Mechanism of Hypercholesterolemia-Induced Atherosclerosis

Abstract

Hypercholesterolemia is involved in the development of atherosclerosis and is a risk factor for coronary artery disease, stroke, and peripheral vascular disease. This paper deals with the mechanism of development of hypercholesterolemic atherosclerosis. Hypercholesterolemia increases the formation of numerous atherogenic biomolecules including reactive oxygen species (ROS), proinflammatory cytokines [interleukin (IL)-1, IL-2, IL-6, IL-8, tumor necrosis factor-alpha (TNF- $\alpha$ )], expression of intercellular adhesion molecule-1 (ICAM-1), vascular cell adhesion molecule-1 (VCAM-1), E-selectin, monocyte chemoattractant protein-1 (MCP-1), granulocyte macrophage-colony stimulating factor (GM-CSF) and numerous growth factors [insulin-like growth factor-1 (IGF-1), platelet-derived growth factor-1 (PDGF-1) and transforming growth factor-beta (TGF- $\beta$ )]. ROS mildly oxidizes low-density lipoprotein-cholesterol (LDL-C) to form minimally modified LDL (MM-LDL) which is further oxidized to form oxidized LDL (OX-LDL). Hypercholesterolemia also activates nuclear factor-kappa-B (NF- $\kappa$ B). The above atherogenic biomolecules are involved in the development of atherosclerosis which has been described in detail. Hypercholesterolemia also assists in the development of atherosclerosis through AGE (advanced glycation end-products)-RAGE (receptor for AGE) axis and C-reactive protein (CRP). Hypercholesterolemia is associated with increases in AGE, oxidative stress [AGE/sRAGE (soluble receptor for AGE)] and C-reactive protein, and decreases in the sRAGE, which are known to be implicated in the development of atherosclerosis. In conclusion, hypercholesterolemia induces atherosclerosis through increases in atherogenic biomolecules, AGE-RAGE axis and CRP.

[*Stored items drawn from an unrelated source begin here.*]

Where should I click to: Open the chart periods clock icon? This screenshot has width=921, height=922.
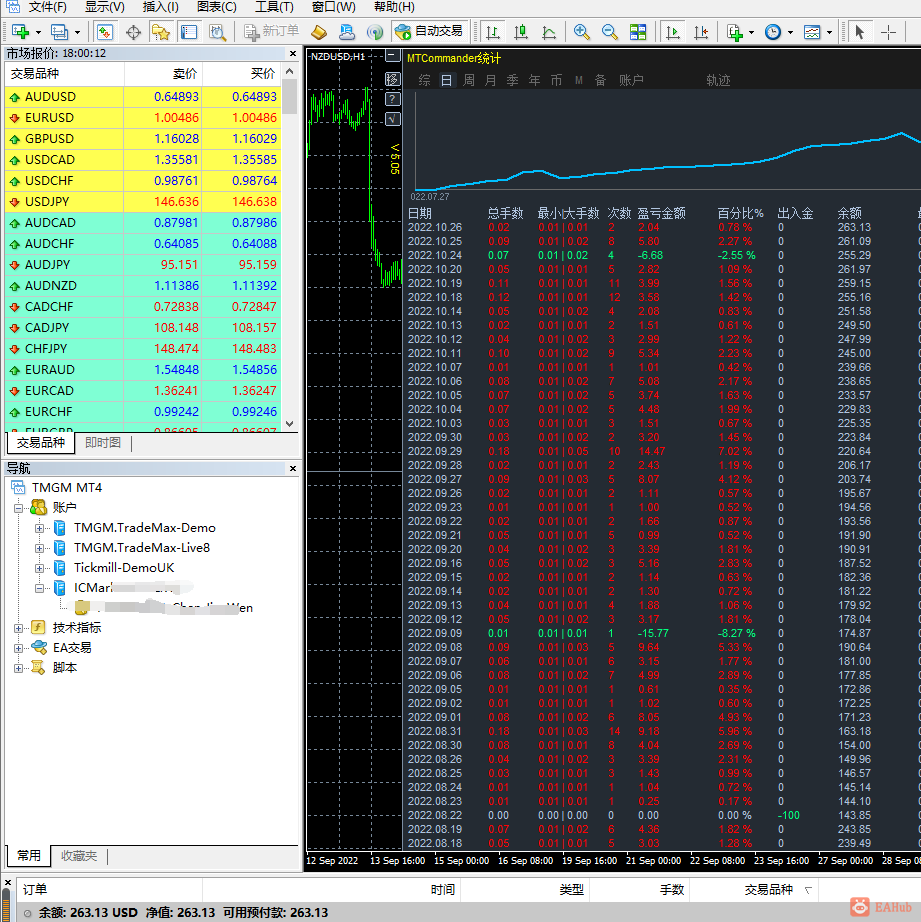pyautogui.click(x=773, y=32)
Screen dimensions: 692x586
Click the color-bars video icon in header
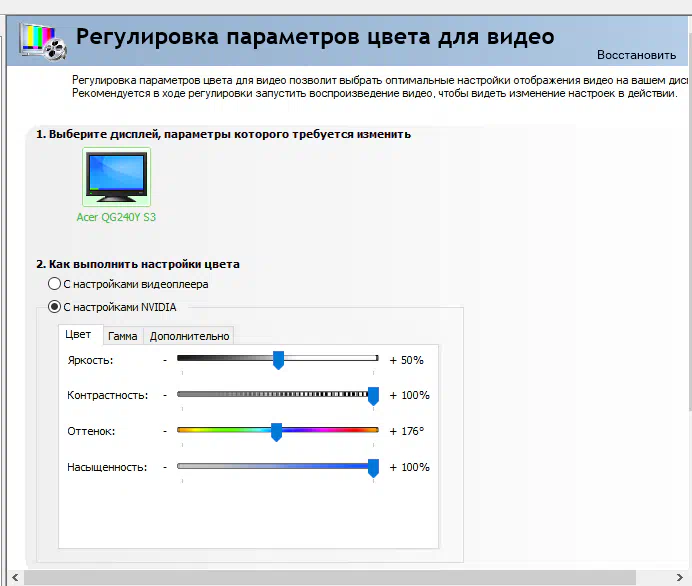click(42, 42)
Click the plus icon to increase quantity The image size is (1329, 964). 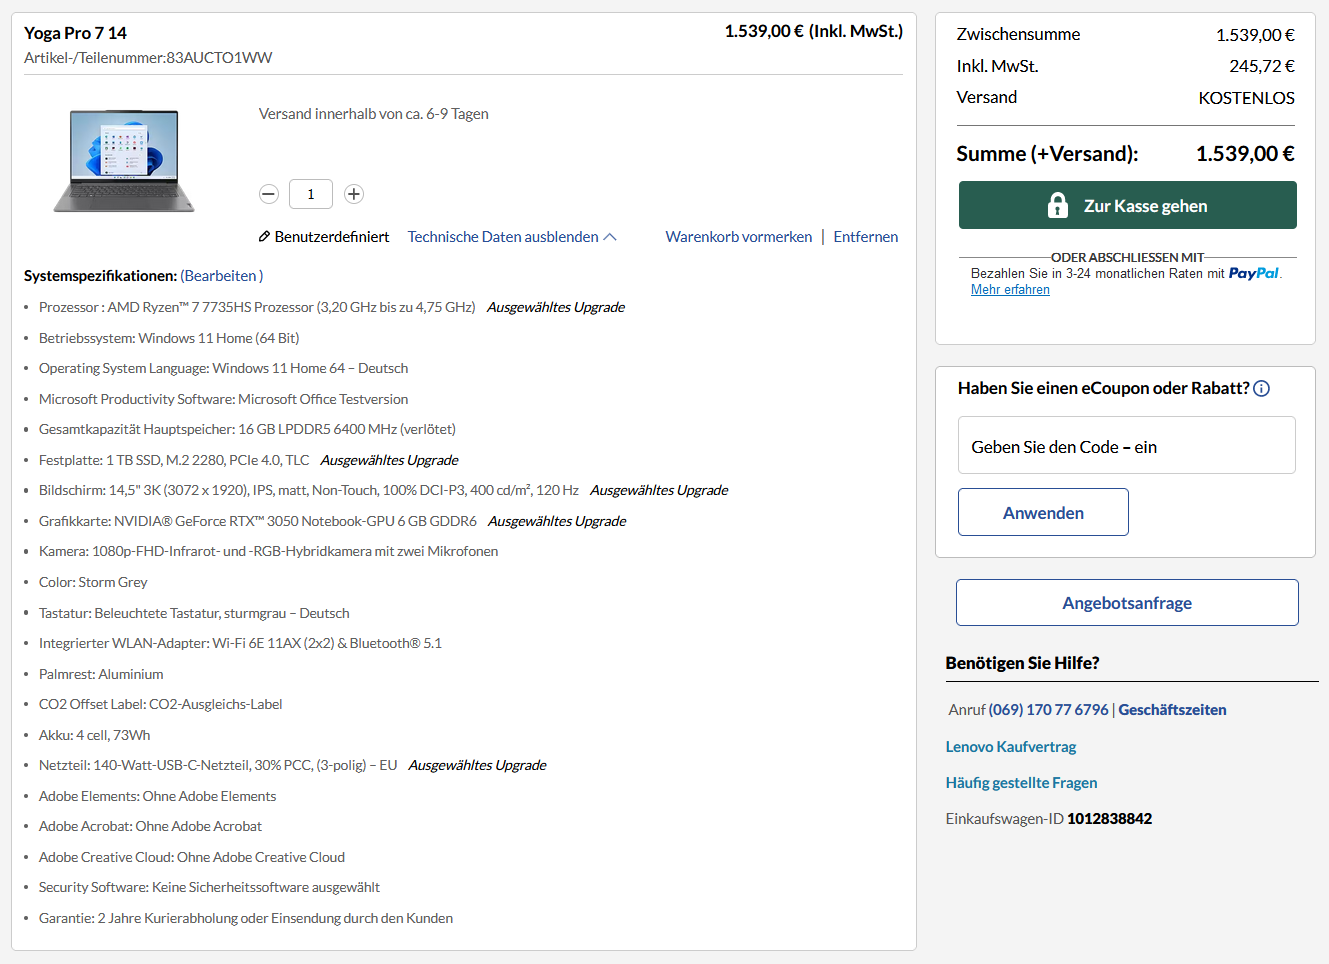(x=353, y=194)
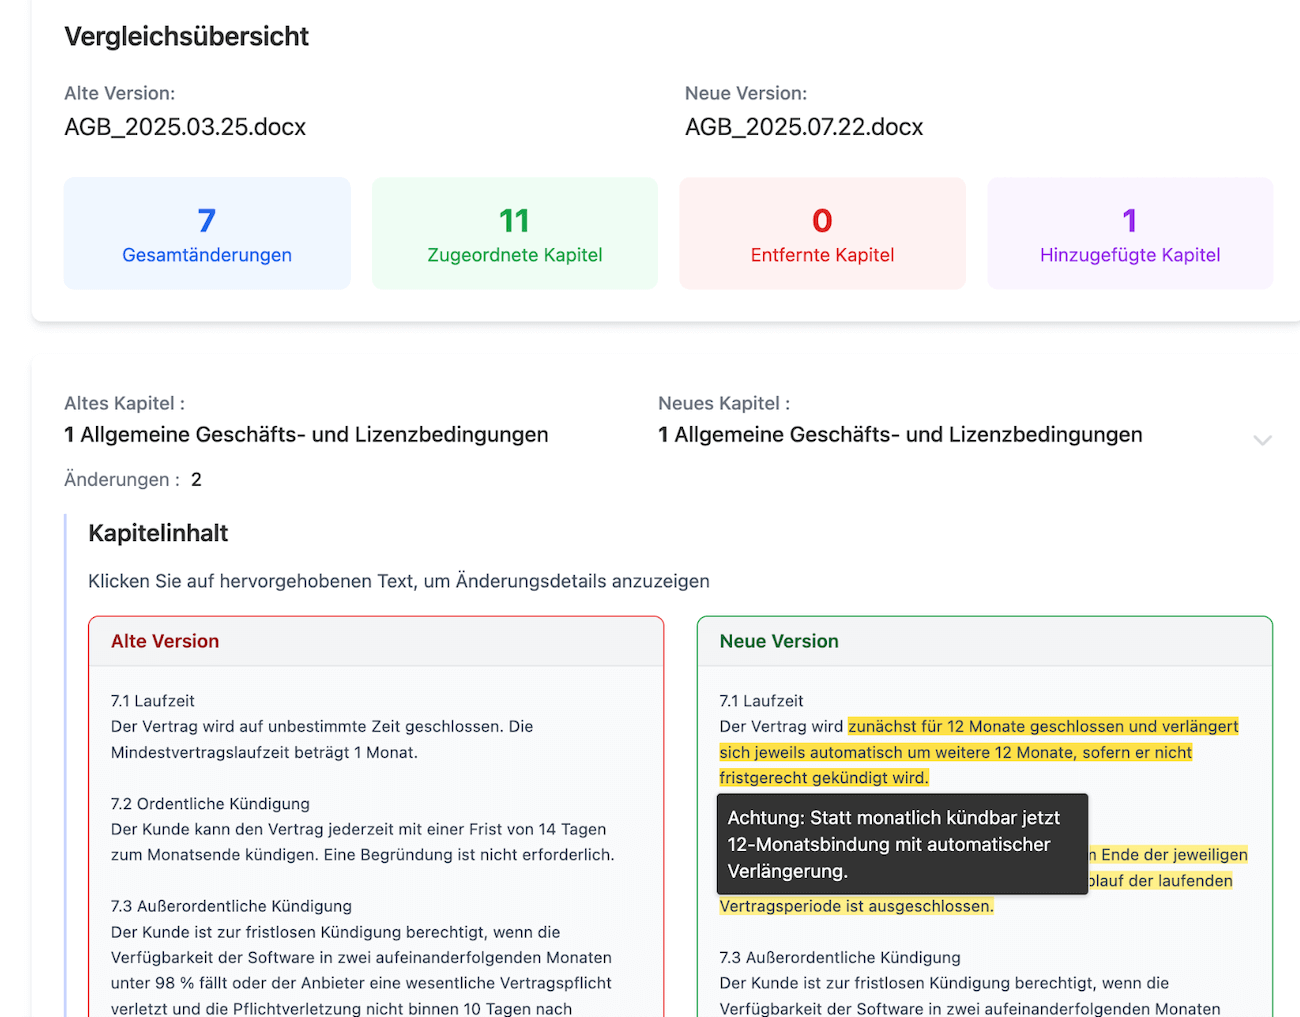1300x1017 pixels.
Task: Click the Änderungen count showing 2
Action: 196,479
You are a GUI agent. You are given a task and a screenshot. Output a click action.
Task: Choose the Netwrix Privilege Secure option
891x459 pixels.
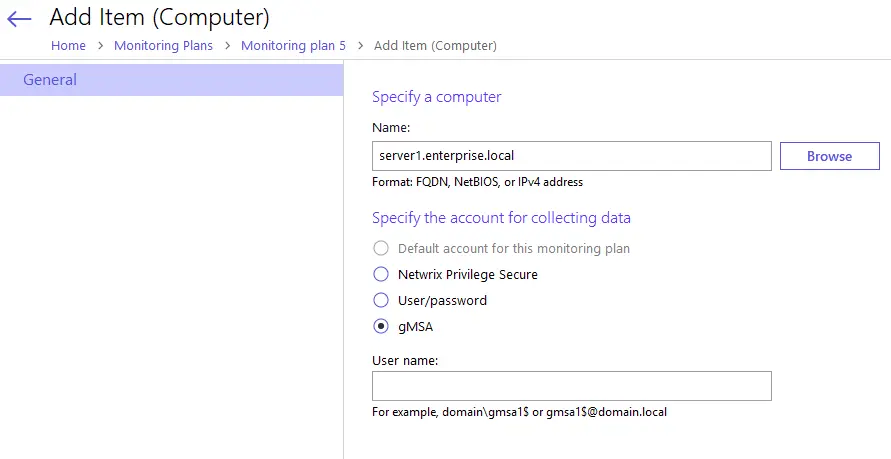point(380,274)
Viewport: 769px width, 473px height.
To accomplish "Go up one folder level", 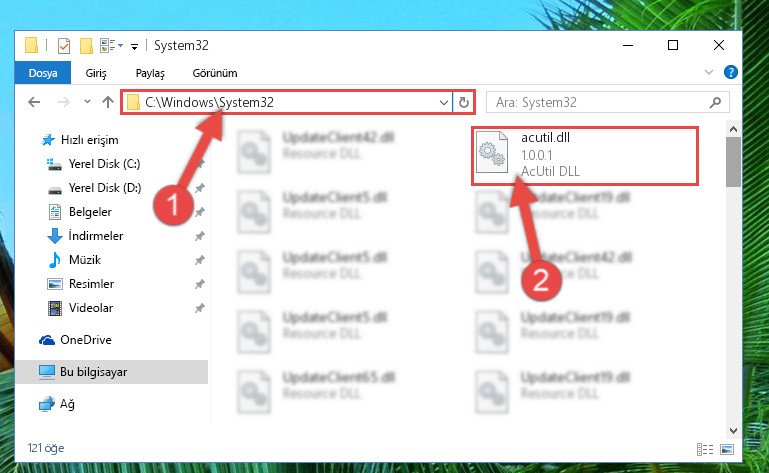I will 108,102.
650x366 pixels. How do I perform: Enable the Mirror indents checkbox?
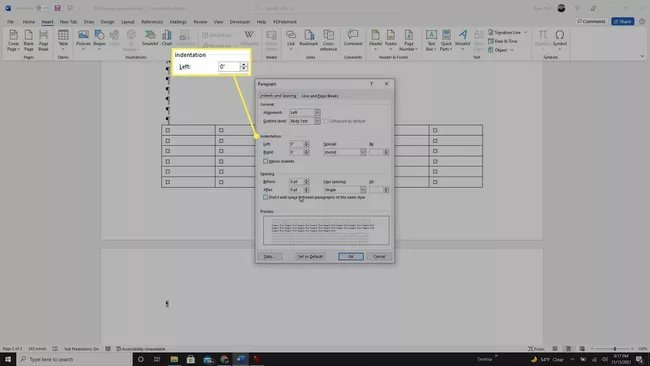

Keywords: C-reactive protein; advanced glycation end products; atherogenic biomolecules; atherosclerosis; cell adhesion molecules; cytokines; hypercholesterolemia; nuclear factor-kappa B; reactive oxygen species.

Fig. 1.

Effects of hypercholesterolemia on atherogenic biomolecules. Hypercholesterolemia increases the generation of ROS (reactive oxygen species) and cytokines [interleukin (IL)-1, IL-2, IOl-6, IL-8, tumor necrosis factor-alpha (TNF-$\alpha$)], and activates nuclear factor-kappa B (NF-$\kappa$B). Cytokines generate ROS and increase the expression and release of cell adhesion molecules [intercellular adhesion molecule-1 (ICAM-1), vascular cell adhesion molecule-1 (VCAM-1), E-selectin]. ROS increase the expression and release of cell adhesion molecules, growth factors [insulin-like growth factor-1 (IGF-1), transforming growth factor-beta (TGF-$\beta$)], and increases oxidation of low-density lipoprotein cholesterol (LDL-C) to form minimally modified LDL (MM-LDL) which is further oxidized to form maximally oxidized-LDL (OX-LDL). MM-LDL produces monocyte chemoattractant protein-1 (MCP-1) and monocyte colony stimulating factor (M-CSF) from endothelial cells. OX-LDL assist in migration of monocytes in subendothelial space and formation of foam cells. All the above biomolecules are involved in the development of atherosclerosis. $\leftrightarrows$, rightward and leftward arrow; $\uparrow$, increase.

Fig. 2.

Schematic diagram of mechanism of hypercholesterolemia-induced atherosclerosis. ROS, reactive oxygen species; ICAM-1, intercellular adhesion molecule-1; VCAM-1, vascular cell adhesion molecule-1; EC, endothelial cell; LDL, low-density lipoprotein; MM-LDL, minimally modified LDL; OX-LDL, maximally oxidized LDL; MCP-1, monocyte chemoattractant protein; VSMC, vascular smooth muscle cell; MC-SF, monocyte colony stimulating factor; TYM, tissue macrophage; PDGF, platelet-derived growth factor; IGF-1, insulin-like growth factor-1; TGF-$\beta$, and transforming growth factor-$\beta$. $\uparrow$, increase; $\leftrightarrows$ , rightward and leftward arrow.